Des chercheurs et spécialistes de plusieurs pays africains réagissent aux campagnes de diabolisation des migrants africains menées par des médias et des cercles occidentaux.

Lors des travaux de la 2e Conférence internationale des organisations africaines, membres du Conseil économique et social de l’ONU (Ecosoc), organisée par le Parlement africain en collaboration avec l’association nationale des échanges entre jeunes (Anej) et le collectif Initiative Agenda 2063, au Centre international des conférences (CIC), sous le thème «Impliquer l’Afrique pour faire face à la crise migratoire», mardi à Alger, ils ont affirmé que les migrants africains ne constituent pas une menace pour l’Europe, mais que certains milieux œuvrent à faire croire le contraire pour des objectifs «inavoués». La question de l’immigration, particulièrement d’Afrique, est devenue un moyen de pression que l’Europe agite à toutes les occasions, faisant porter aux Etats africains la responsabilité de freiner ce phénomène, sans se soucier de ses causes et des crises que traversent ces pays, ont estimé des chercheurs,. Ils ont été unanimes à souligner que les recherches périodiques sur la migration clandestine établissent que «les immigrés africains ne constituent pas une menace pour l’Europe», contrairement aux thèses relayées par plusieurs médias pour des objectifs «inavoués». Soulignant que sur un total de 36 millions d’immigrés africains, 29 millions n’ont pas dépassé les frontières du Continent, les intervenant ont fait savoir que «seuls 7 millions (20 %), dont 5,5 millions de médecins, ingénieurs, étudiants et autres ont immigré légalement en Europe».

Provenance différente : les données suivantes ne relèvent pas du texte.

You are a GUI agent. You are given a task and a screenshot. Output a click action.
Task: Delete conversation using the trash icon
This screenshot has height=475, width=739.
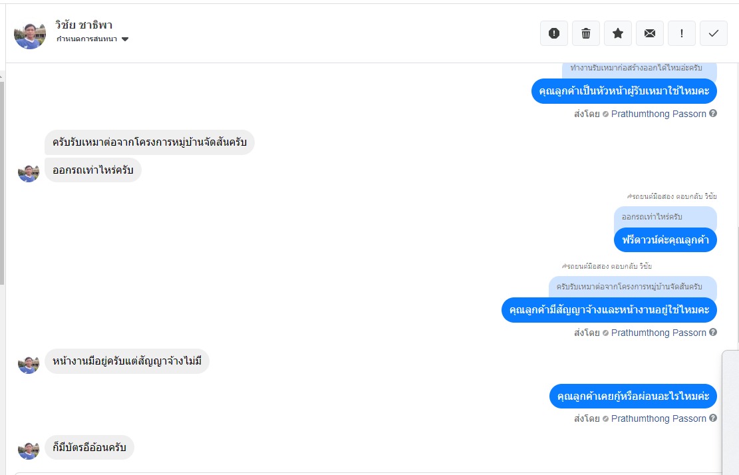coord(586,33)
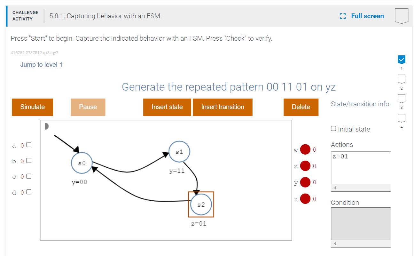Select the s0 state node

(x=82, y=163)
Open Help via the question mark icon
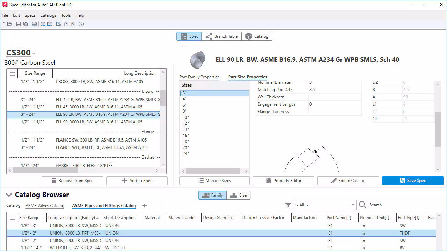This screenshot has width=447, height=251. pos(81,24)
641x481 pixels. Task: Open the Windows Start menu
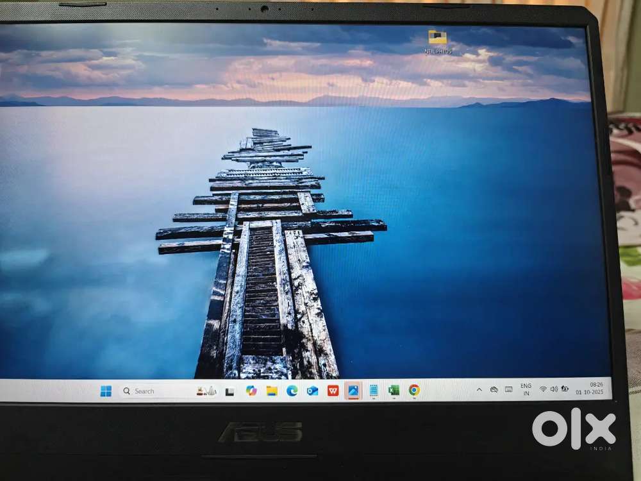click(x=106, y=391)

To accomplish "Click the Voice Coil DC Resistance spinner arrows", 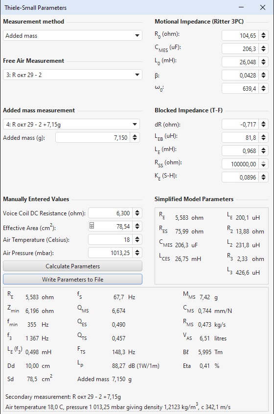I will [137, 213].
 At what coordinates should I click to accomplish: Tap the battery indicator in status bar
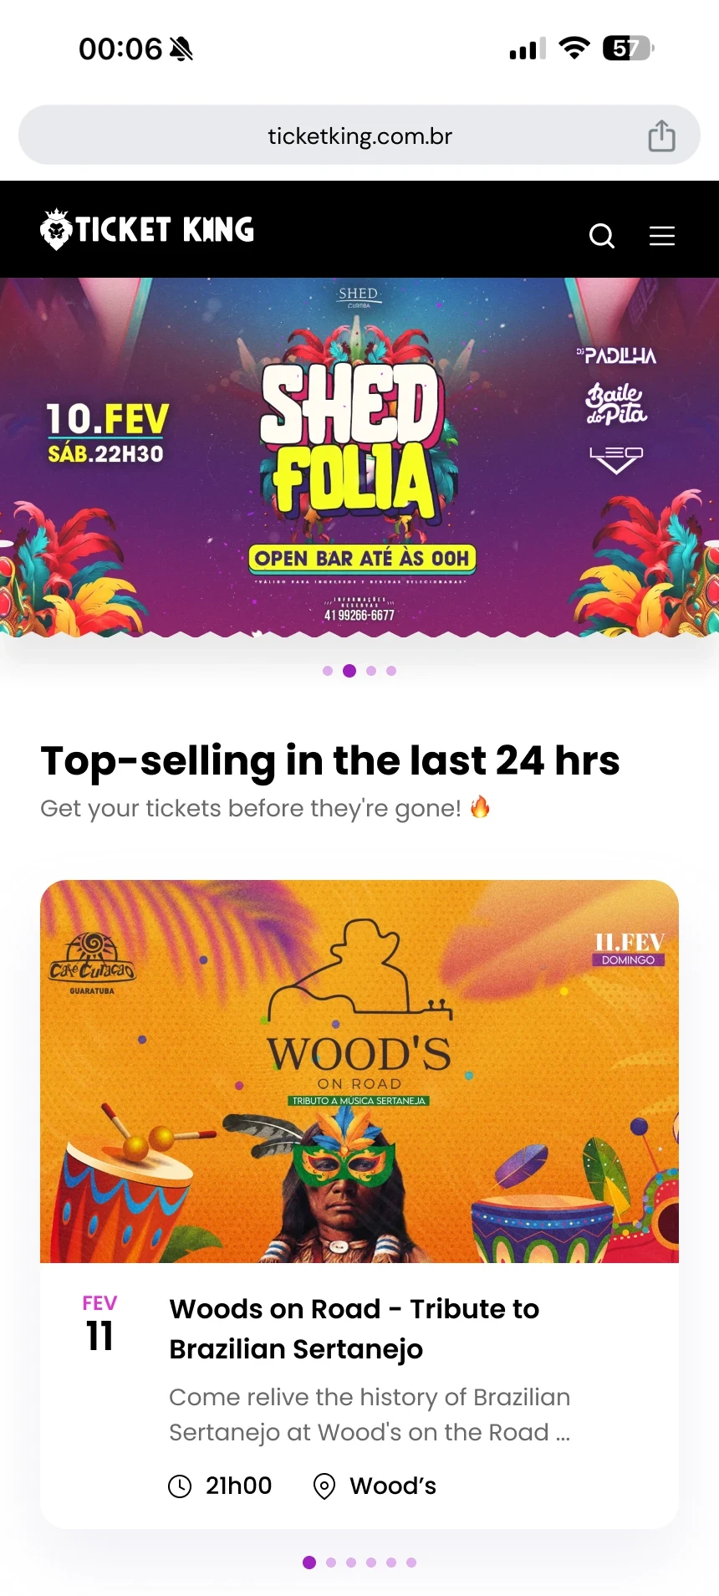point(628,49)
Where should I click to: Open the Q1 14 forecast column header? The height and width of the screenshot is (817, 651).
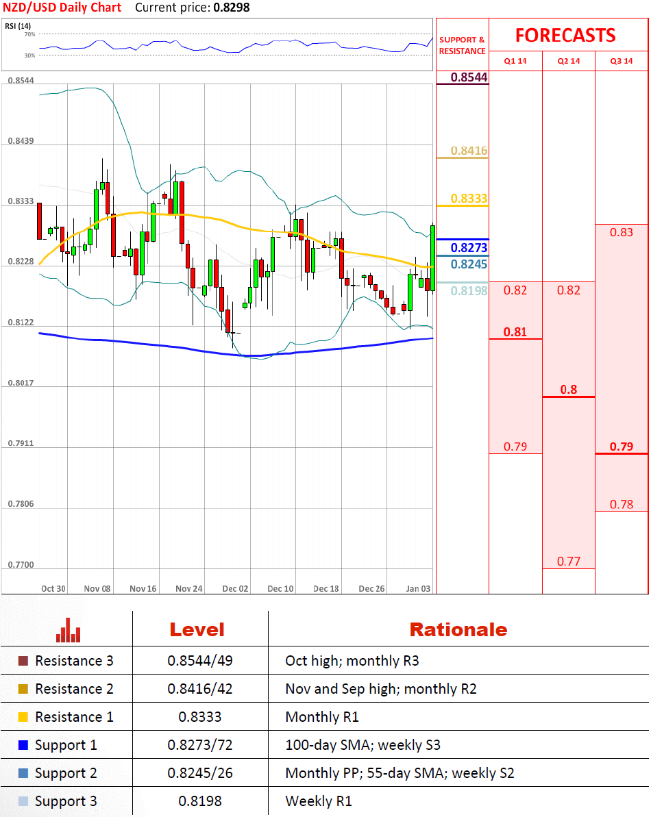pyautogui.click(x=515, y=61)
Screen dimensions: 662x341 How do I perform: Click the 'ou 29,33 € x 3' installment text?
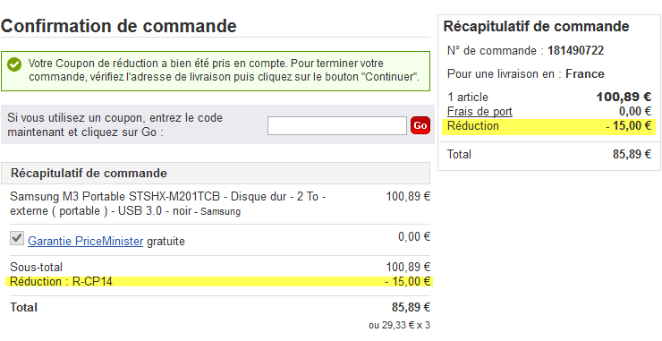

Le reste, soit 1,5 million (0,3%), sont des migrants clandestins, un chiffre qui ne constitue aucunement une menace pour l’Europe, ont-ils soutenu. Les statistiques présentées par les chercheurs, participant à cette conférence font état de 8 millions de chômeurs d’origine africaine, dont 7 millions de diplômés, ajoutant que 80% restent en Afrique et 1 million migrent vers l’Europe, ce qui montre que les informations fournies par les pays européens sont fausses. Ainsi, il a été constaté que l’Italie accueille 7% des migrants africains alors que ses médias avancent le taux de 24,6%, le Portugal accueille 6,2% et déclare 20,6%, la Grèce 8,4% et déclare 20%, l’Allemagne accueille 8,8% et déclare 13% de migrants africains sur son sol, selon des statistiques fournies par des chercheurs africains. Selon des sondages d’opinion menés auprès d’un grand nombre de migrants africains, la majorité ont immigré pour des raisons sécuritaires et économiques, dont 83% en quête de sécurité et de travail, ont précisé les participants.
Pour ces chercheurs, la recherche de solutions à toutes les crises du continent africain doit commencer par l’élément humain en accordant la priorité à la formation et au développement, à travers la mobilisation et la conjugaison des efforts entre les pays du nord et du sud de l’Afrique, loin de toute ingérence étrangère au continent.
Devenue une préoccupation majeure pour la communauté internationale, la question de la migration connaîtra une amplification au cours des prochaines années, ont averti plusieurs ONG et experts des Nations unies. Et pour cause : le creusement des écarts de développement entre les pays du tiers monde et ceux développés et la persistance de la sécheresse dans les pays du Sahel, ce qui a poussé des millions de personnes à aller chercher une vie meilleure ailleurs que chez eux.